(Items listed in a dataset)
* * * *

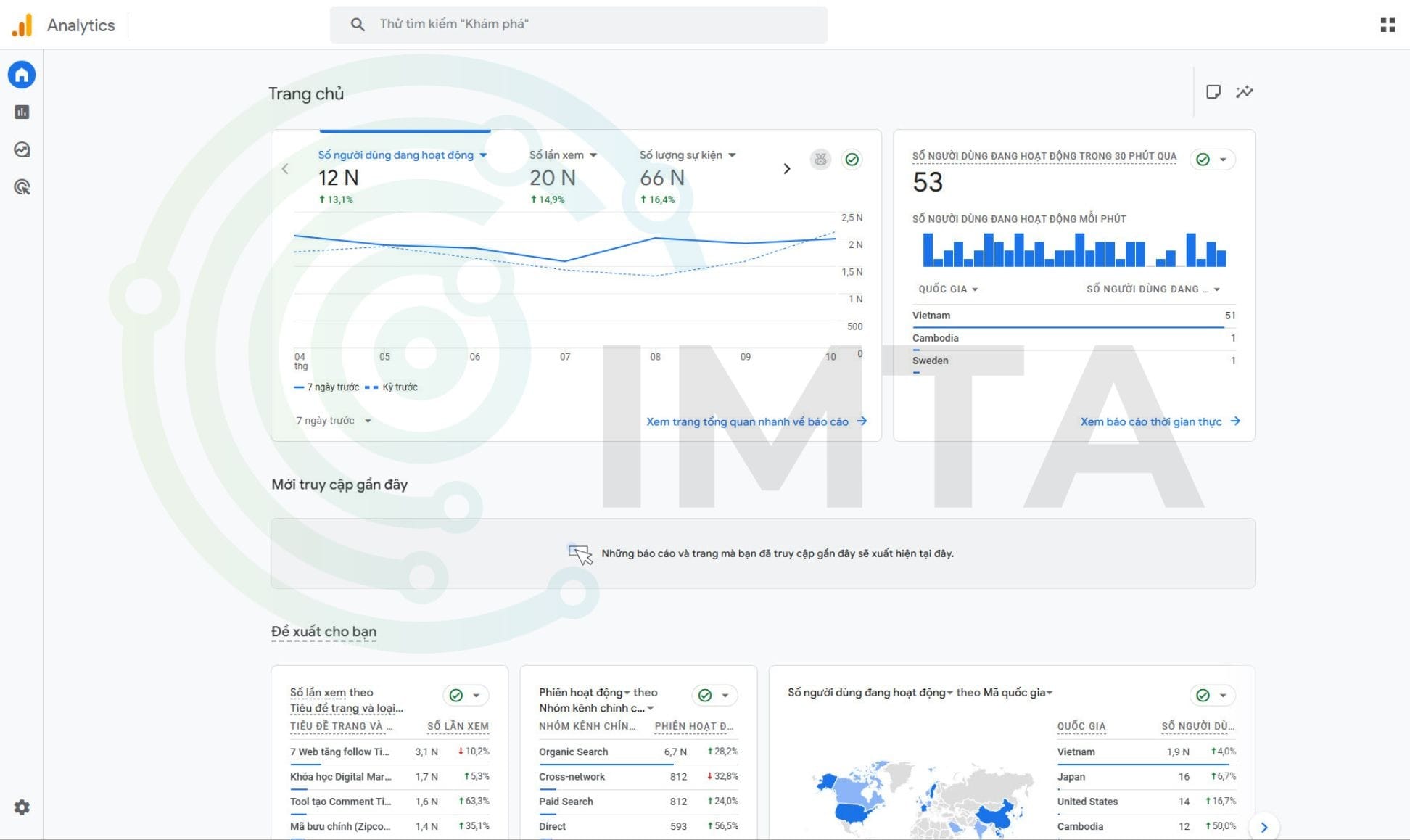
Task: Open the Google apps grid
Action: (1389, 24)
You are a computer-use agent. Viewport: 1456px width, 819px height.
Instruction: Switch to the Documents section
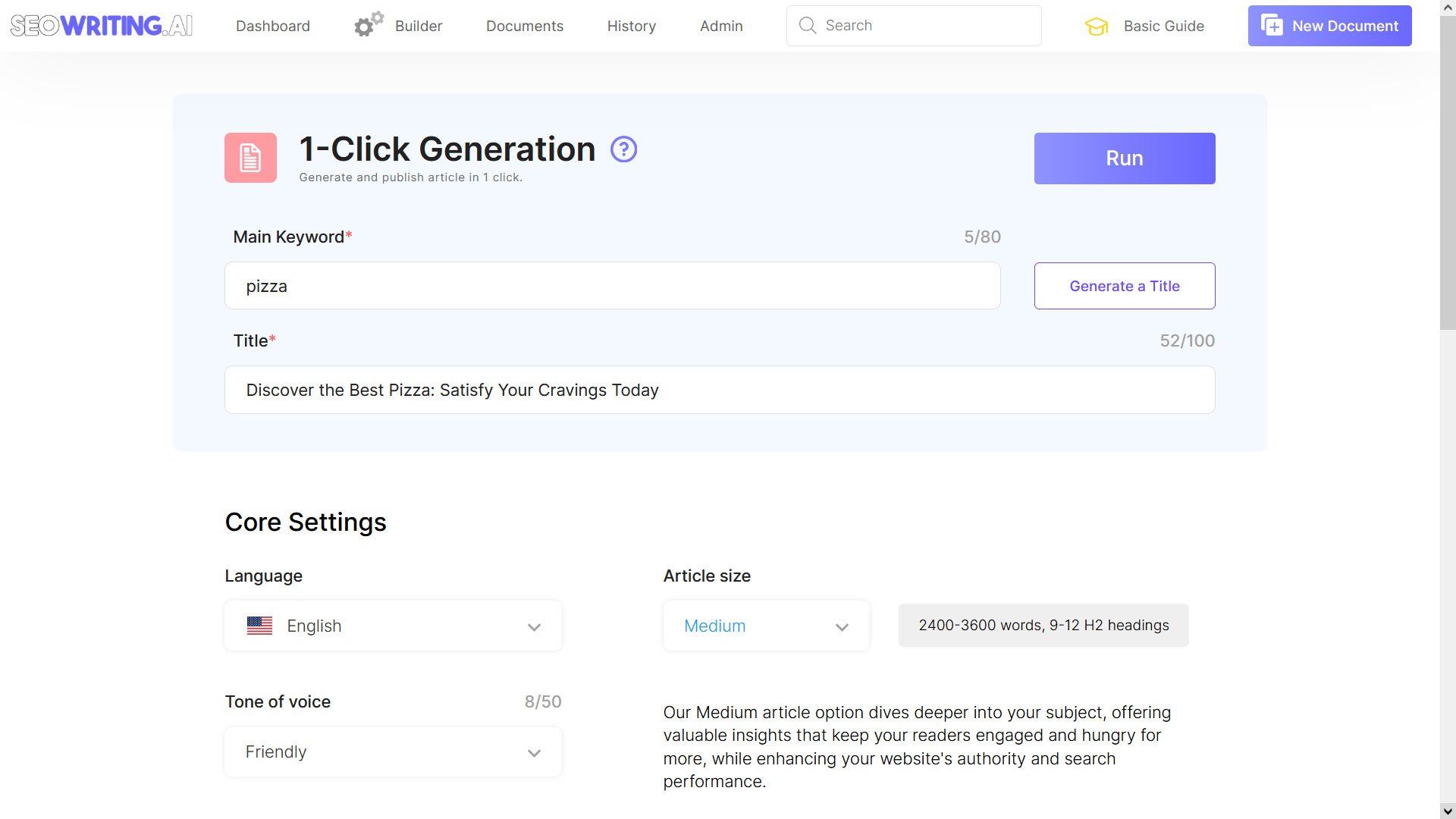pos(524,25)
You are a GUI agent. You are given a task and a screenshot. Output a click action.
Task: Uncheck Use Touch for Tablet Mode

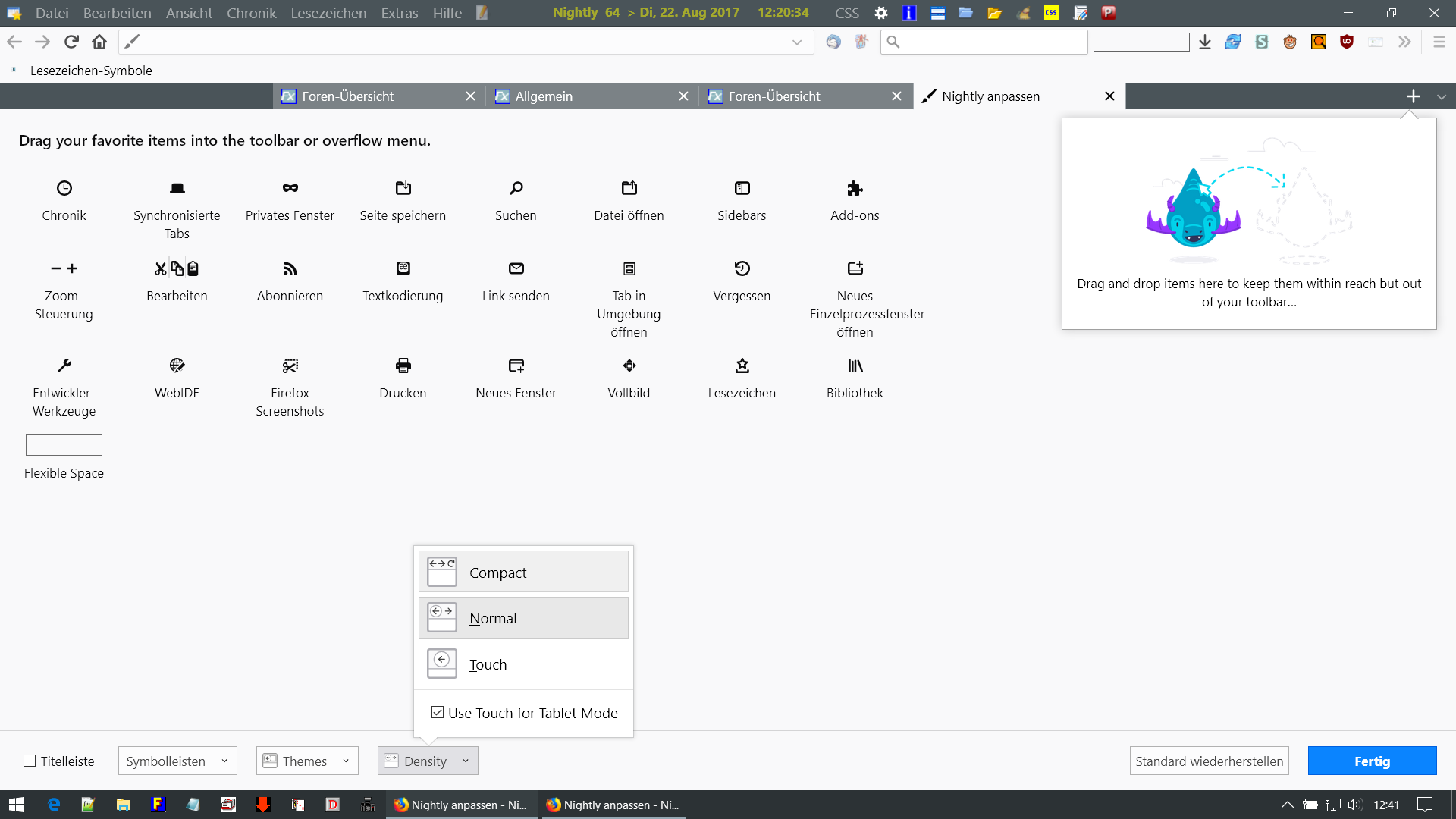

* * * *

● PROBLEM REQUIREMENTS
What is needed is an exact transcription of the lines from the one holding "Instruction: Switch to the Documents section" to the end of the data, with every picture left out.

● EXERCISE RESULT
Instruction: Switch to the Documents section
pos(524,25)
You are a GUI agent. You are given a task and a screenshot. Output a click action.
Task: Uncheck Use Touch for Tablet Mode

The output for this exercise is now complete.